== Reading text ==

# Meta Kaggle: Count User Activities

This notebook simply counts appearances of UserId in the various Meta Kaggle data tables.

Some highlights from the data (these may drift a bit from the time of writing):

 - Nearly 7M users in total (the so-called *vanity* metric)
 - Around 71% of users (over 4.8M) have not done anything at all on the site
 - A further 1M have accepted rules for a competition but nothing else.
 - So, in millions, borrowing [Hans Rosling's pincode idea][2], approximately a 5:1:1 ratio, Unacted:Dormant:Active

See also: the 90-9-1 rule, aka [the 1% Rule][1]:

<blockquote>
"In Internet culture, the 1% rule is a rule of thumb pertaining to participation in an internet community, stating that only 1% of the users of a website actively create new content, while the other 99% of the participants only lurk. Variants include the 1–9–90 rule (sometimes 90–9–1 principle or the 89:10:1 ratio), which states that in a collaborative website such as a wiki, 90% of the participants of a community only view content, 9% of the participants edit content, and 1% of the participants actively create new content."

== The tasks ==
**1.** In the Meta Kaggle user activity text, reproduce the passage between "- Nearly 7M" and "but nothing else.", inclusive.
**2.** According to the Meta Kaggle user activity text, what share of users have not done anything at all on the site?
**3.** Carry on the Meta Kaggle user activity text beyond its final sentence.

== Record extracts ==
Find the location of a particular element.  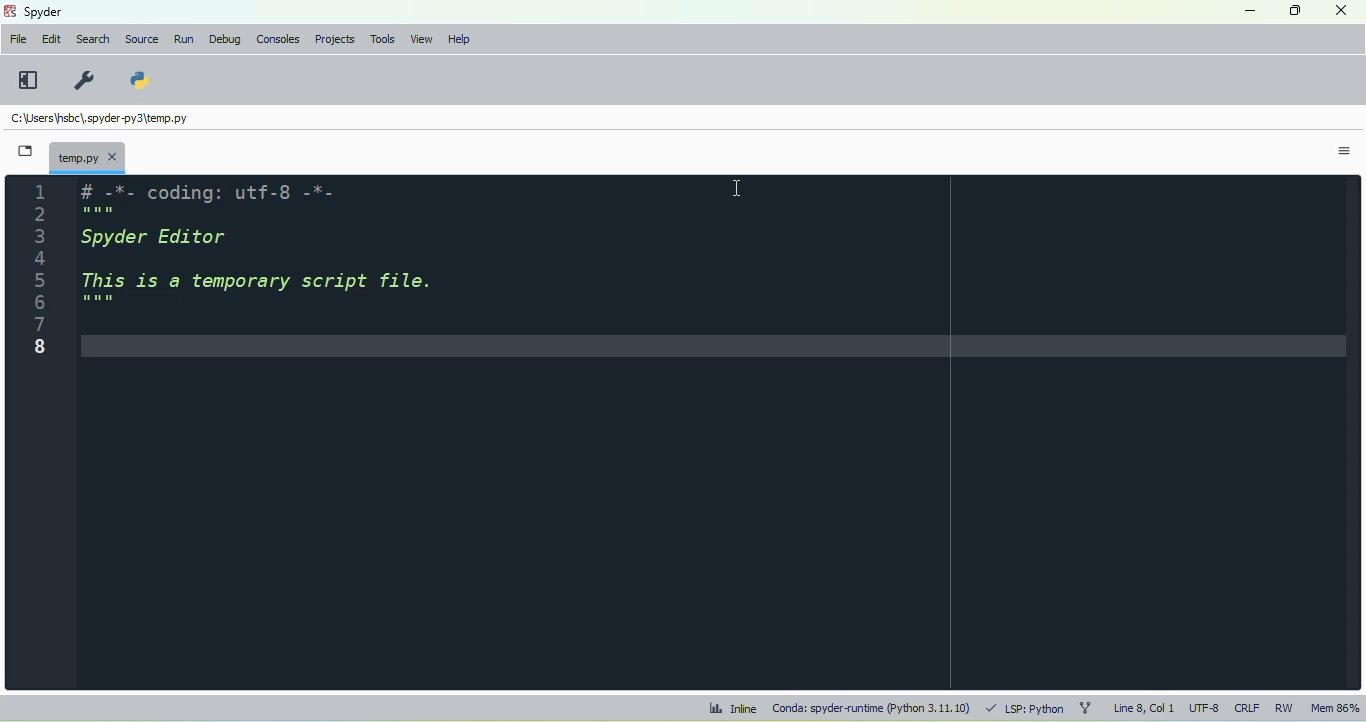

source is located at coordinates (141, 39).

...

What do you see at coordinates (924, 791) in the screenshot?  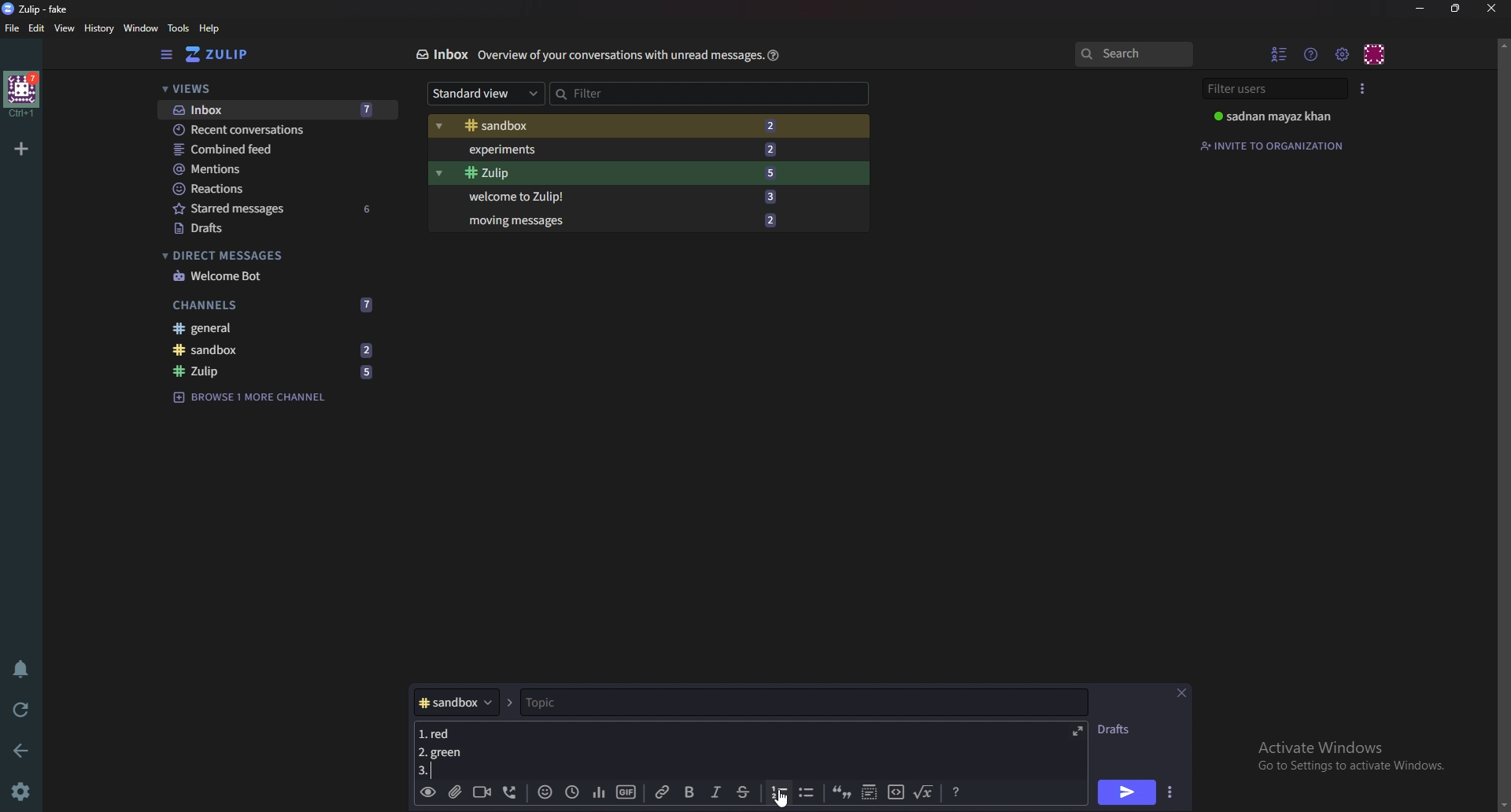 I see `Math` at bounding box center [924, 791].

...

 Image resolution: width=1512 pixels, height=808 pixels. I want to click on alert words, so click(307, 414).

== Responses ==
**1.**
- Nearly 7M users in total (the so-called *vanity* metric)
 - Around 71% of users (over 4.8M) have not done anything at all on the site
 - A further 1M have accepted rules for a competition but nothing else.

**2.** Around 71%, which is over 4.8M users.

**3.**
</blockquote>


For the users with  highest counts of activities, these show:

 - The top 50 "submittors" are maintaining an average of *over* one submission every day.
 - Around 10 of the top users are gaining 3-7 followers on average per day.
 - A few users vote for 5+ Notebooks every day.
 - The top 50 "Notebookers" are running at least one new Notebook version every day.
 - Chris Deotte has over 20 discussion votes for every day since he registered!
 - Marília Prata is averaging about 14 new forum posts per day!
 - "City of San Jose Data" creates about 75 dataset versions per day

## Contents

 * [League Tables](#League-Tables)
 * [ForumMessageVotes - Ratio](#ForumMessageVotes---Ratio)
 * [Followers - Ratio](#Followers---Ratio)
 * [Average: Votes per Discussion Post](#Average:-Votes-per-Discussion-Post)
 * [Average: Submissions per Competition](#Average:-Submissions-per-Competition)
 * [Summarize Total Activity](#Summarize-Total-Activity)
 * [Correlation Between Different Activity Counts](#Correlation-Between-Different-Activity-Counts)
 * [Hyper Kagglers](#Hyper-Kagglers)
 * [Hyper Kagglers 2](#Hyper-Kagglers-2)
 * [Columnwise Counts](#Columnwise-Counts)
 * [Counting Separate Activities](#Counting-Separate-Activities)
 * [Specialised Counts](#Specialised-Counts)
 * [Signup Rate](#Signup-Rate)
 * [Tiers](#Tiers)
 * [The End](#The-End)

 [1]: https://en.wikipedia.org/wiki/1%25_rule_(Internet_culture)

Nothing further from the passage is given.